[EXERCISE DIRECTIONS]: The result is the exact lines from the one containing "Viewport: 1567px width, 784px height." through the final line of the entries; leave out the pictures.

[DATA TO USE]:
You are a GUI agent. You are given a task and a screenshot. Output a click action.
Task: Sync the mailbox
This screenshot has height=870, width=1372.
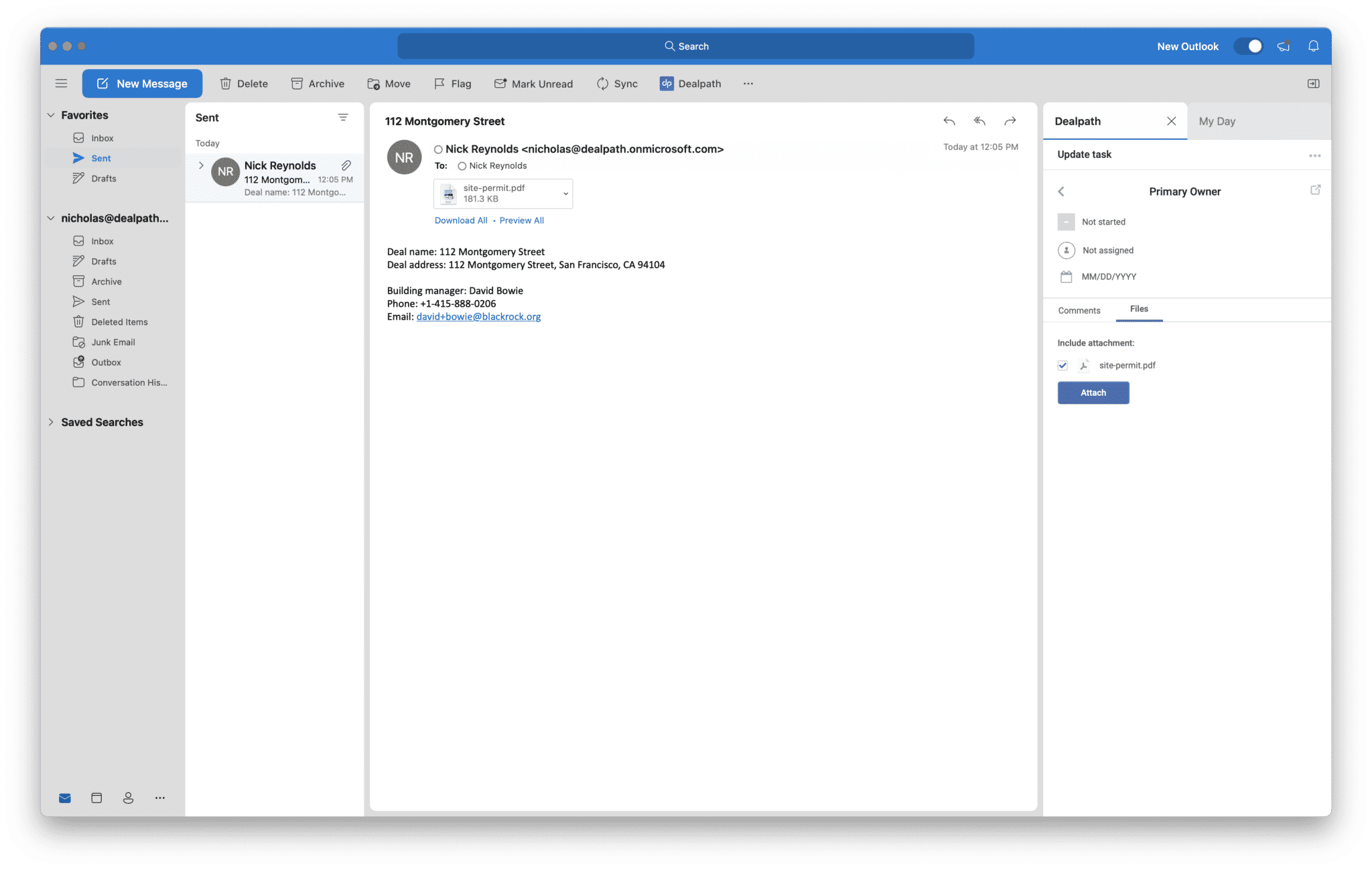(616, 83)
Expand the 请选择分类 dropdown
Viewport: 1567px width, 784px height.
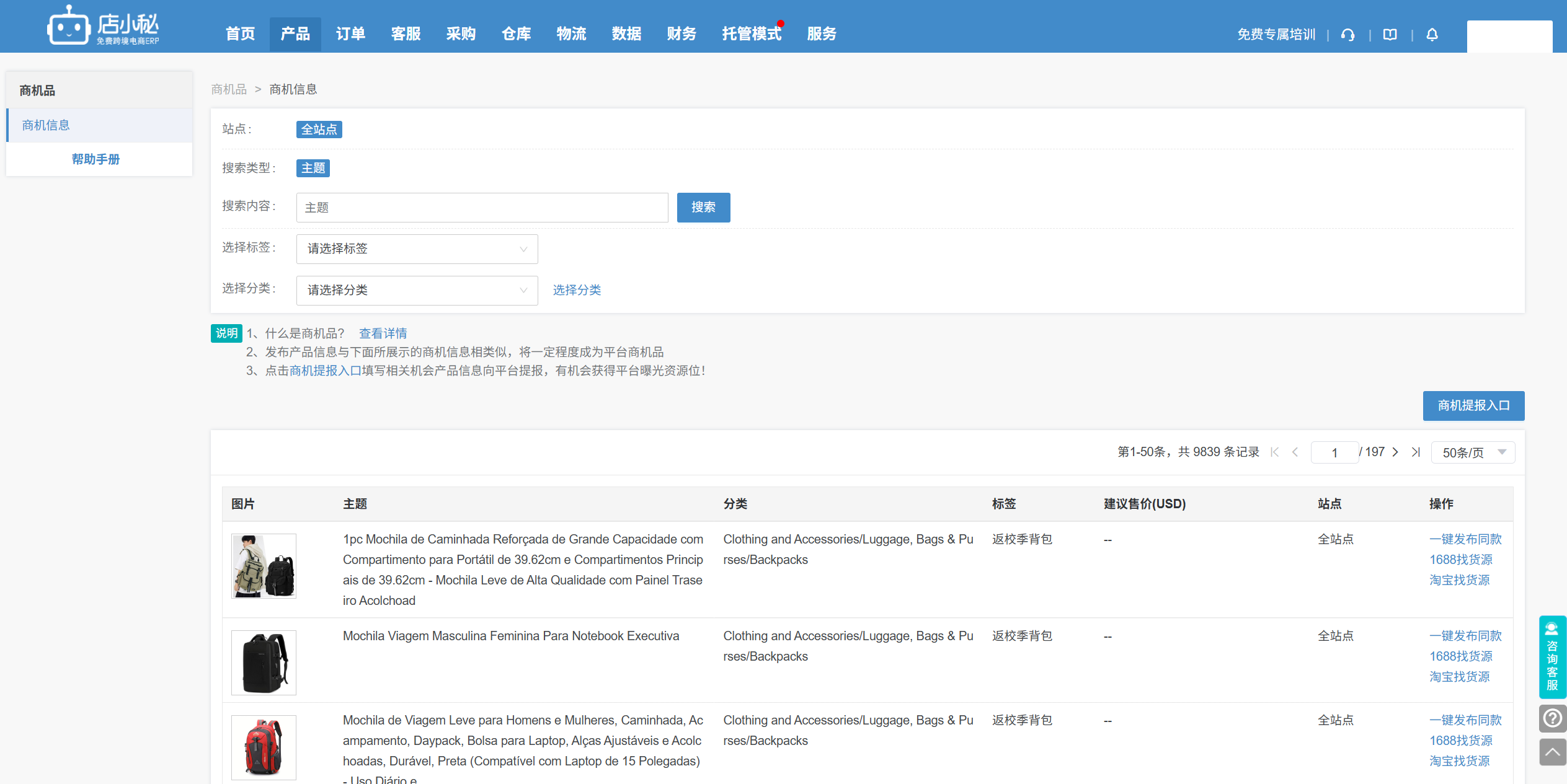[417, 290]
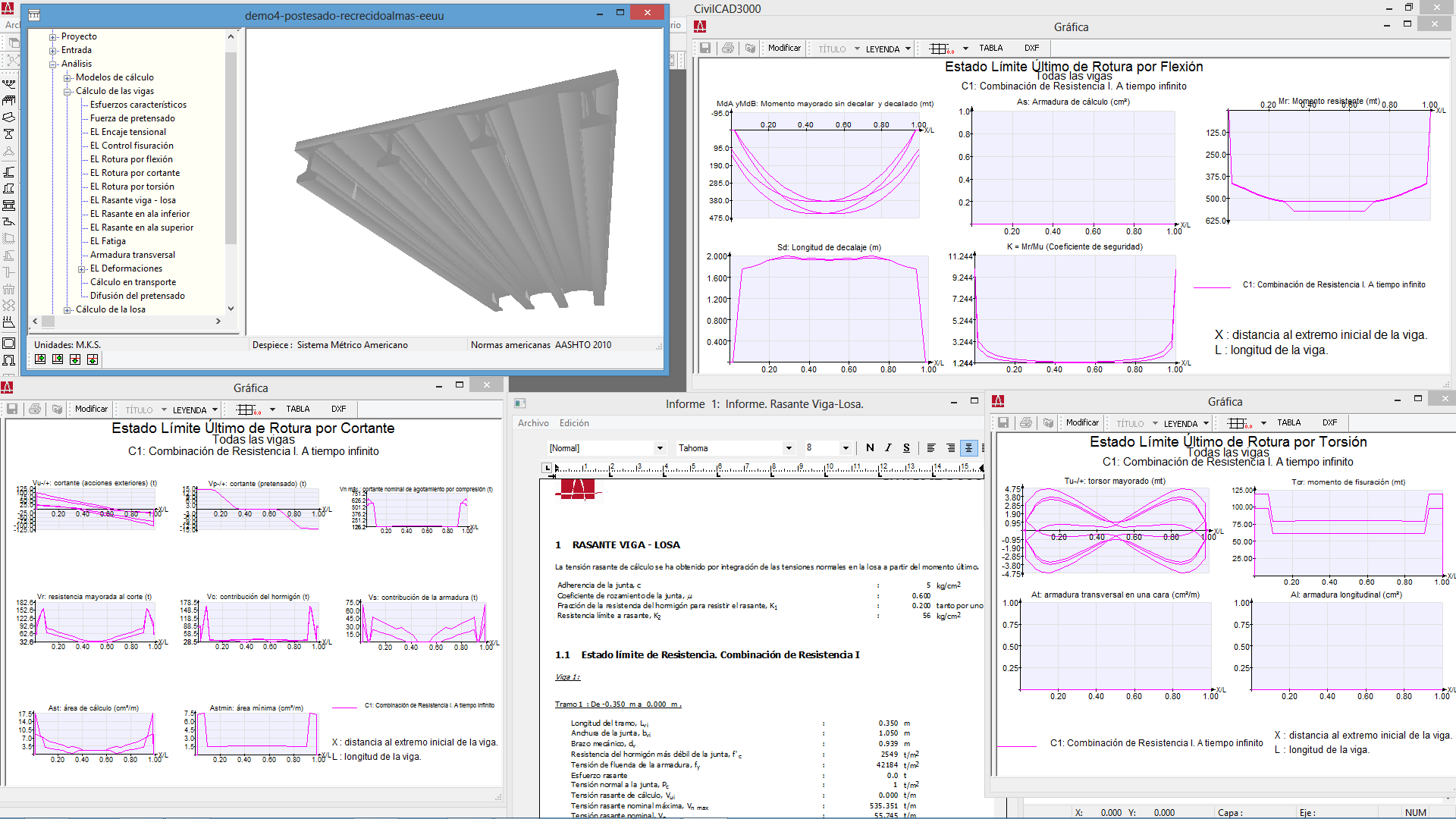Click the print icon in Cortante Gráfica toolbar
Viewport: 1456px width, 819px height.
(x=35, y=409)
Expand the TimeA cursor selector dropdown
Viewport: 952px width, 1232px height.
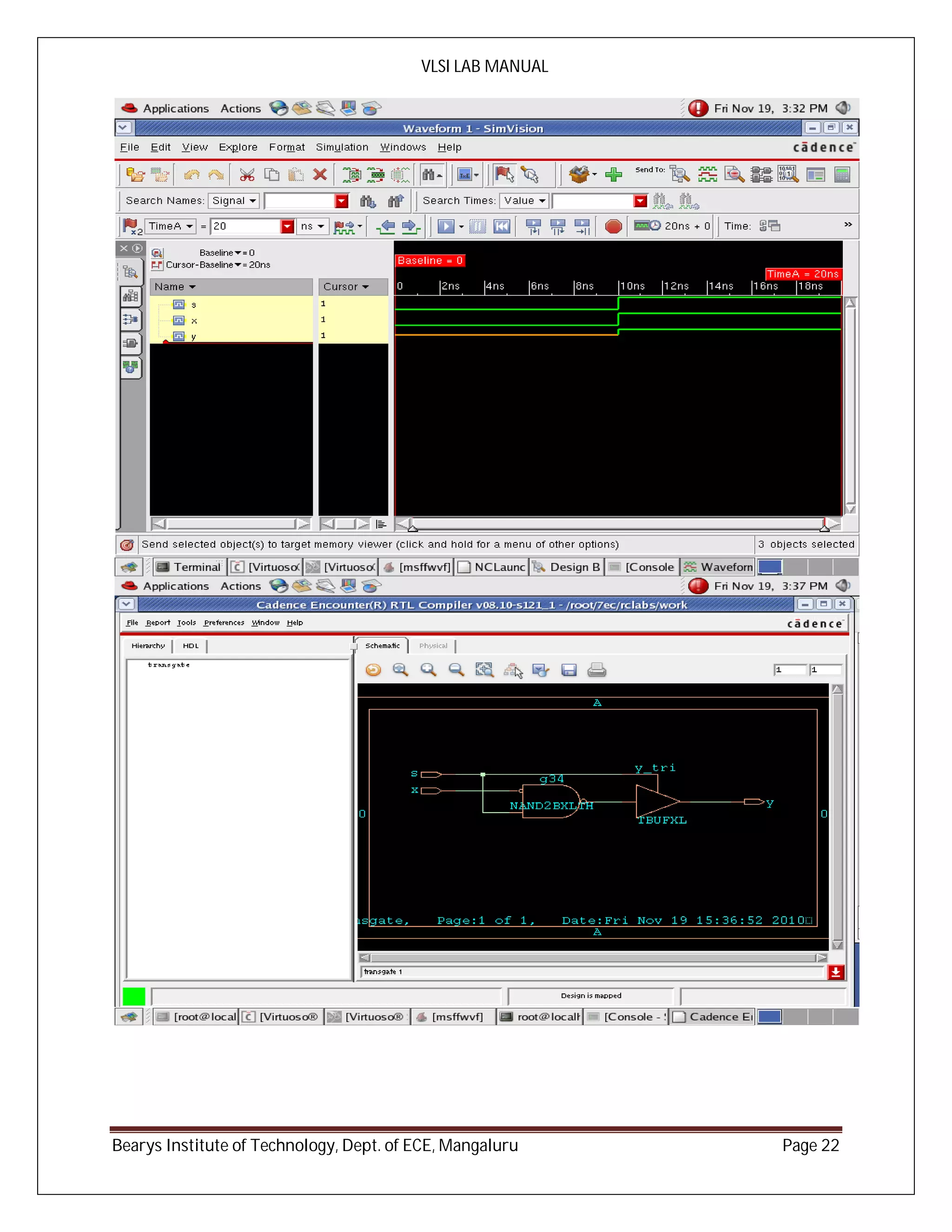click(x=170, y=226)
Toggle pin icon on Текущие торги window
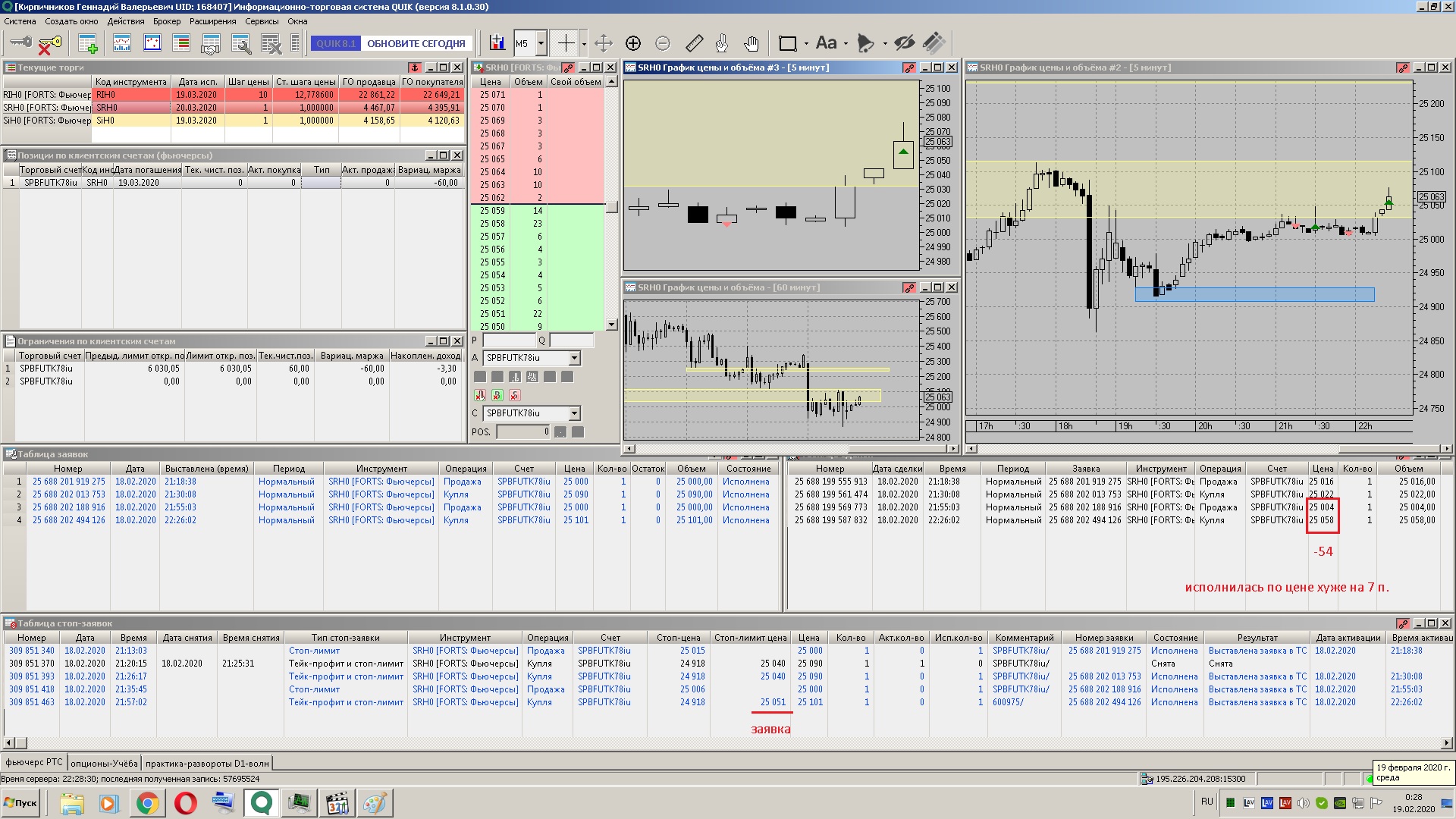 pos(415,67)
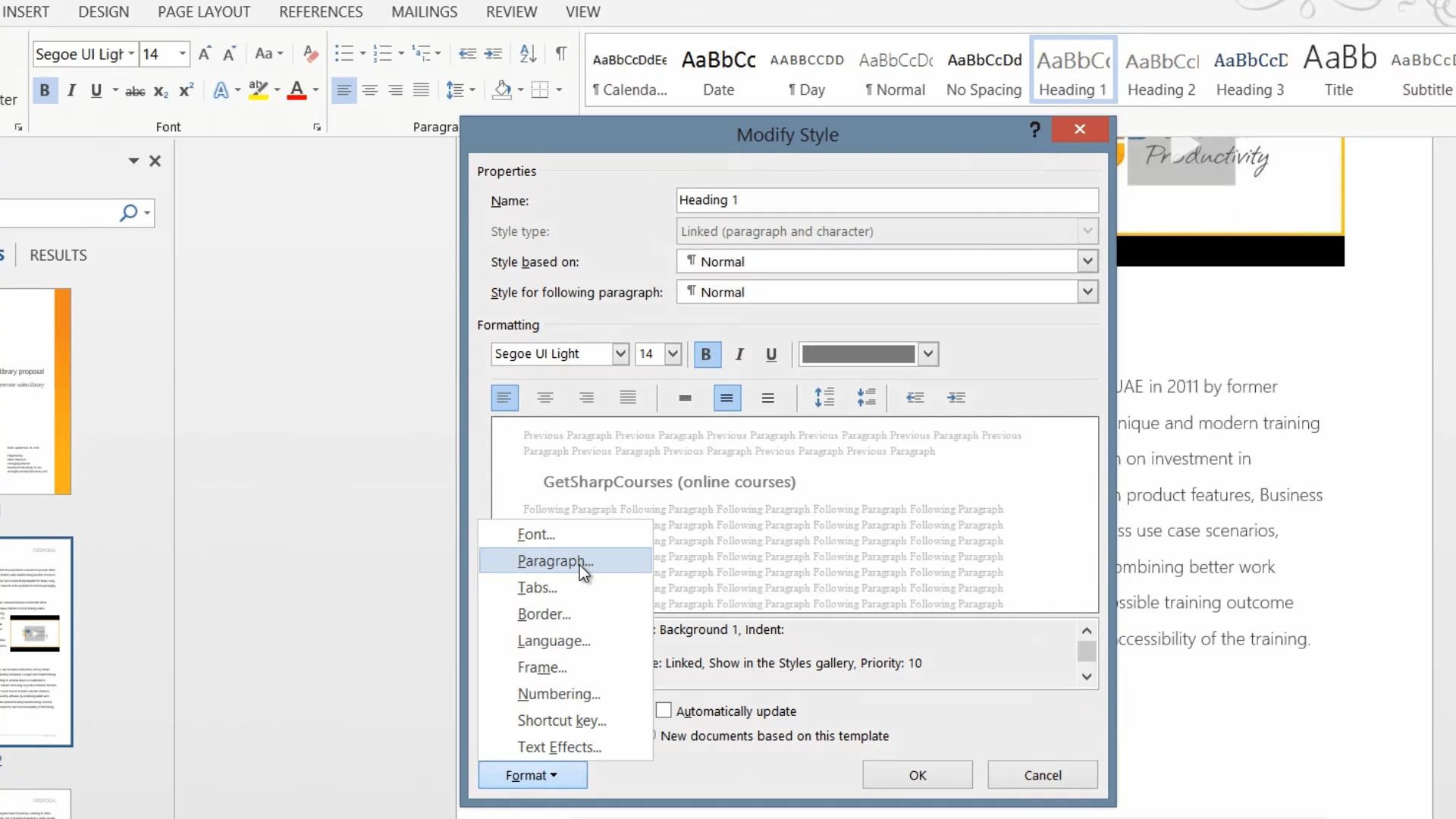This screenshot has width=1456, height=819.
Task: Click the Superscript icon in the ribbon
Action: tap(186, 91)
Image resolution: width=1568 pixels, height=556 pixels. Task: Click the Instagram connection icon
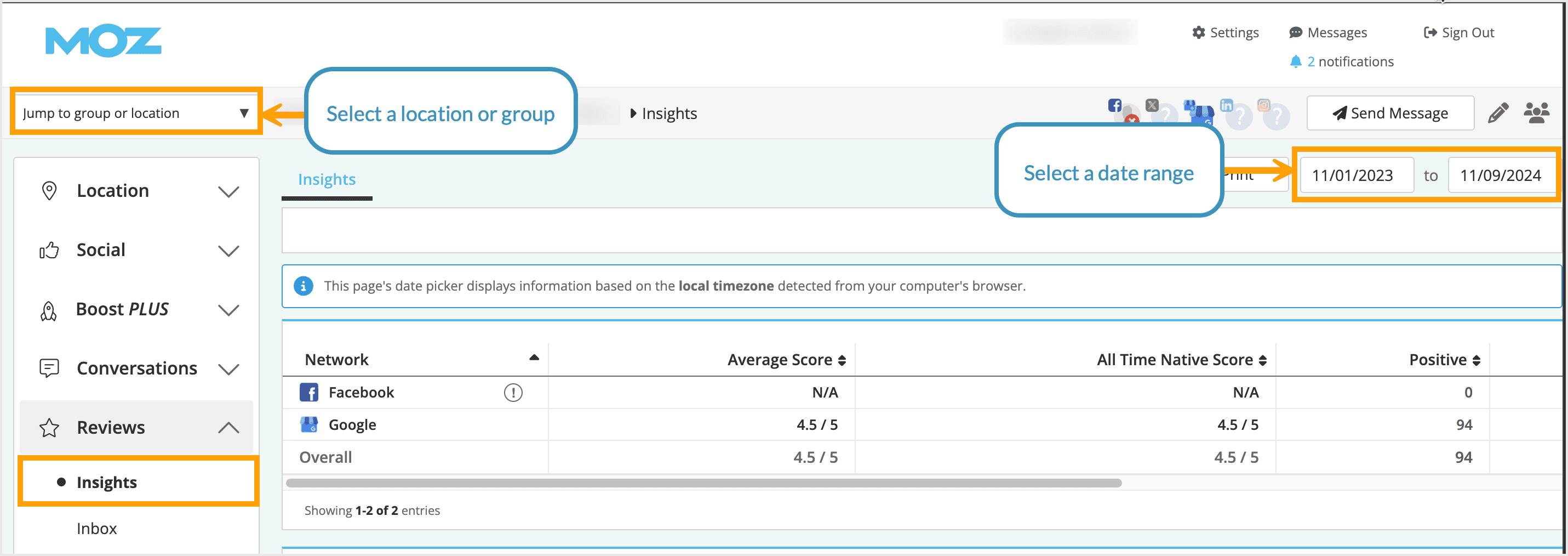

[EXERCISE RESULT]:
Viewport: 1567px width, 784px height.
[417, 290]
Click the print icon in Cortante Gráfica toolbar
Viewport: 1456px width, 819px height.
(x=35, y=409)
Expand the TimeA cursor selector dropdown
Viewport: 952px width, 1232px height.
click(x=170, y=226)
Toggle pin icon on Текущие торги window
 pos(415,67)
This screenshot has width=1456, height=819.
Task: Click the Superscript icon in the ribbon
Action: tap(186, 91)
Image resolution: width=1568 pixels, height=556 pixels. Task: Click the Instagram connection icon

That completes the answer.